━━━ DATA

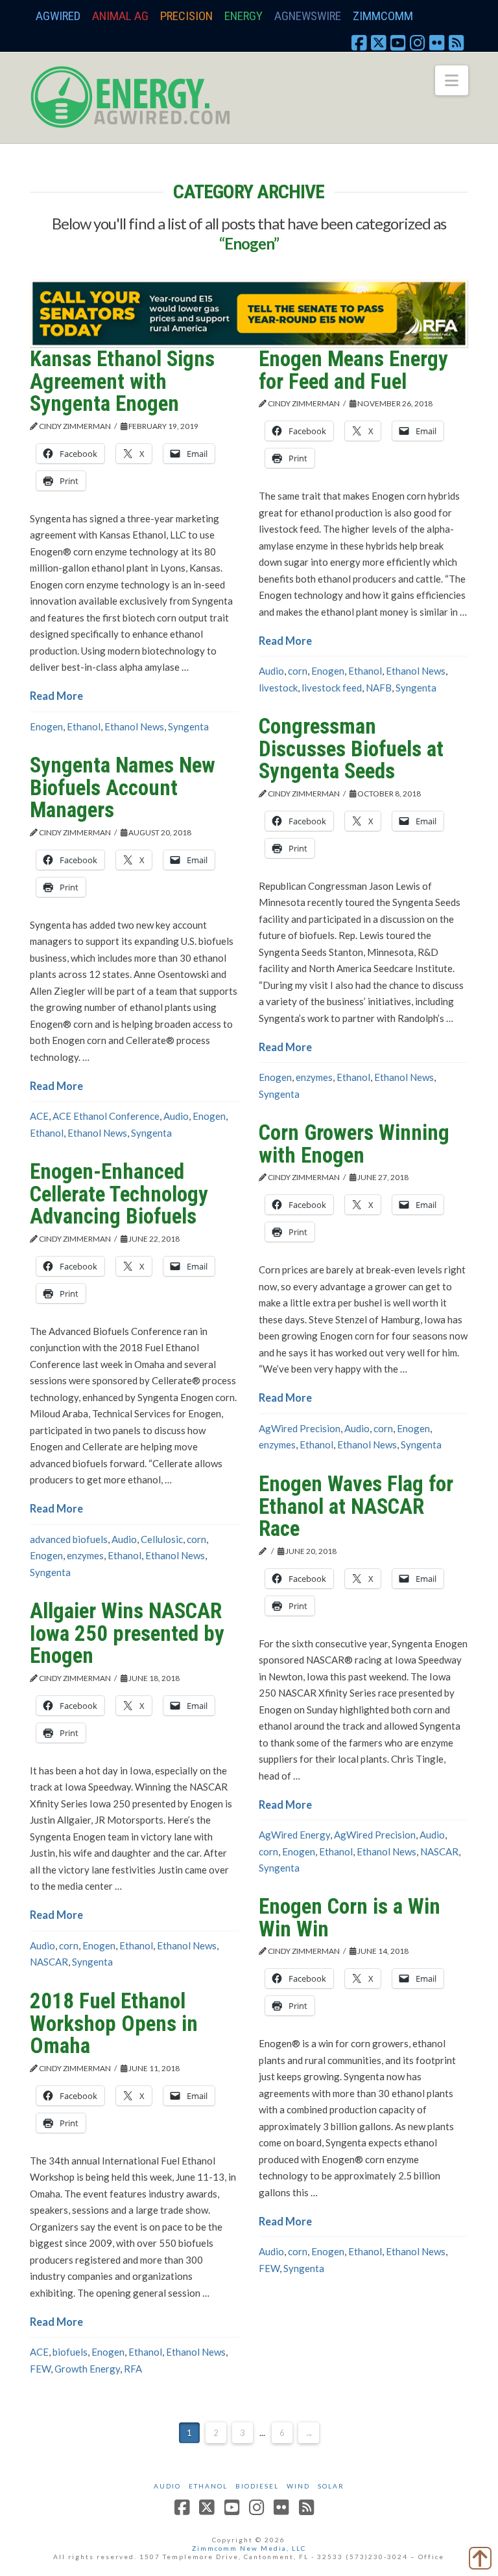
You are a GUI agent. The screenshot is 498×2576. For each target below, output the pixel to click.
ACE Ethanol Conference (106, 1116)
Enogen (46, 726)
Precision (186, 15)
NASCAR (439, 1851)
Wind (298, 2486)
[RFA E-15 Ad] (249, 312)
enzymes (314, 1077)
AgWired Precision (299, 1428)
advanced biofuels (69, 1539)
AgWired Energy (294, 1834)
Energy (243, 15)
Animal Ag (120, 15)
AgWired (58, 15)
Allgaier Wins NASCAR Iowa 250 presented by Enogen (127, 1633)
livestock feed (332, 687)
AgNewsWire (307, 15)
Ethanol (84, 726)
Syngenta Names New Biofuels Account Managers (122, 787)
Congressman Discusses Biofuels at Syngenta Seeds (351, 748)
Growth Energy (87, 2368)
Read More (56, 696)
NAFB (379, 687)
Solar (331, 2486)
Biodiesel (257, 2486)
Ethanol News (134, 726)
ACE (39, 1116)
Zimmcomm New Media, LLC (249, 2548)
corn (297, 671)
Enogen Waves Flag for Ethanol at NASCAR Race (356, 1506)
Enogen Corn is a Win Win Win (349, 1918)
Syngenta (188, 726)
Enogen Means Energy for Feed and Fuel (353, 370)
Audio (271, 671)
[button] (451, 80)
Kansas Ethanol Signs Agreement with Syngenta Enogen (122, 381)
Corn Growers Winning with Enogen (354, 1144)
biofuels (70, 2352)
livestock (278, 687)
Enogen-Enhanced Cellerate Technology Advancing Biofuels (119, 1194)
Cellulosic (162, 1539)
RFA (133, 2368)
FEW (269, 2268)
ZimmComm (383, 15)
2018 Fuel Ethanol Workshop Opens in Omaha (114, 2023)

━━━━━━
━━━ DATA

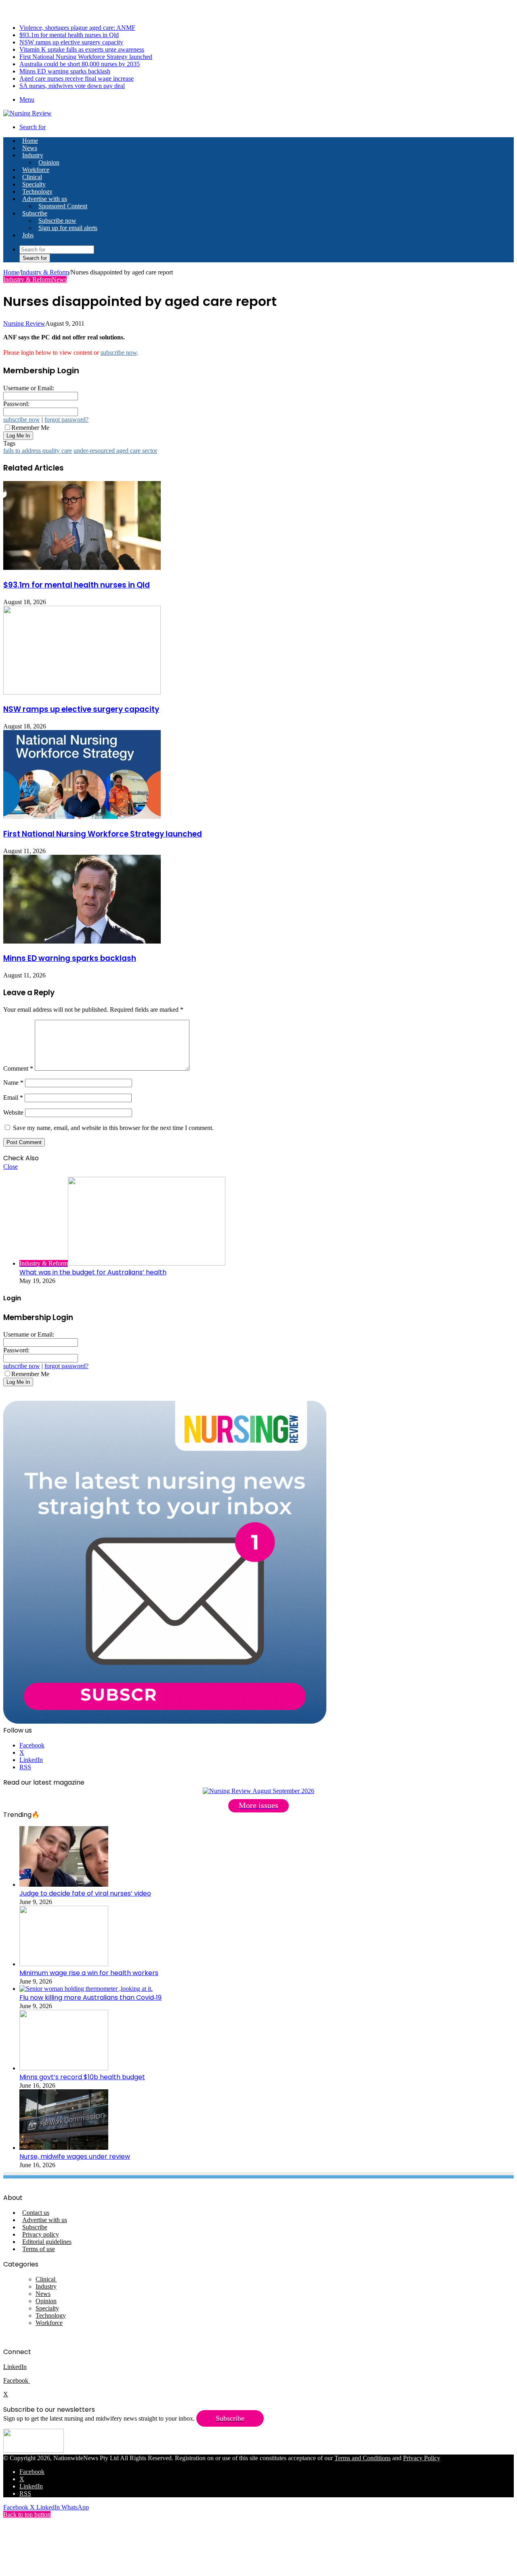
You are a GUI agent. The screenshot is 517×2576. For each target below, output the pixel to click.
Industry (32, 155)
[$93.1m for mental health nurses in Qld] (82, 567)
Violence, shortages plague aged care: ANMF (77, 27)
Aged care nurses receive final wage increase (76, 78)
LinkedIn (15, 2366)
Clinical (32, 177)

━━━━━━
━━━ DATA

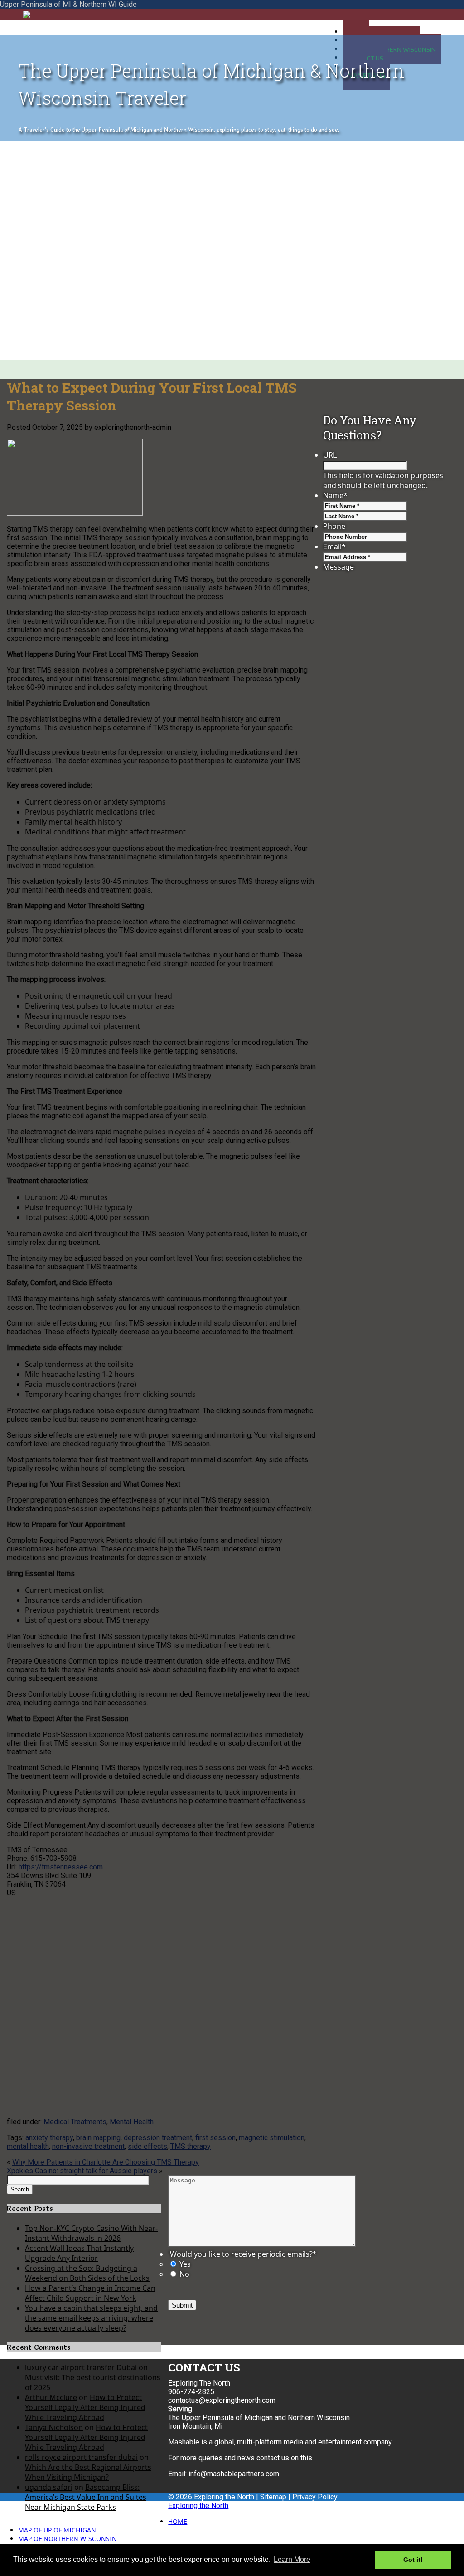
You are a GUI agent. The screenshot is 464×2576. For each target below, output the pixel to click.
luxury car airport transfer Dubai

━━━━━━

■ WHAT IS REQUIRED
Every line above from the line with "AgWired Precision (299, 1428)" to the line with "AgNewsWire (307, 15)" is wanted, ends included; write them out exactly and add no other line.

■ FINISHED EXERCISE
AgWired Precision (299, 1428)
advanced biofuels (69, 1539)
AgWired Energy (294, 1834)
Energy (243, 15)
Animal Ag (120, 15)
AgWired (58, 15)
Allgaier Wins NASCAR Iowa 250 presented by Enogen (127, 1633)
livestock feed (332, 687)
AgNewsWire (307, 15)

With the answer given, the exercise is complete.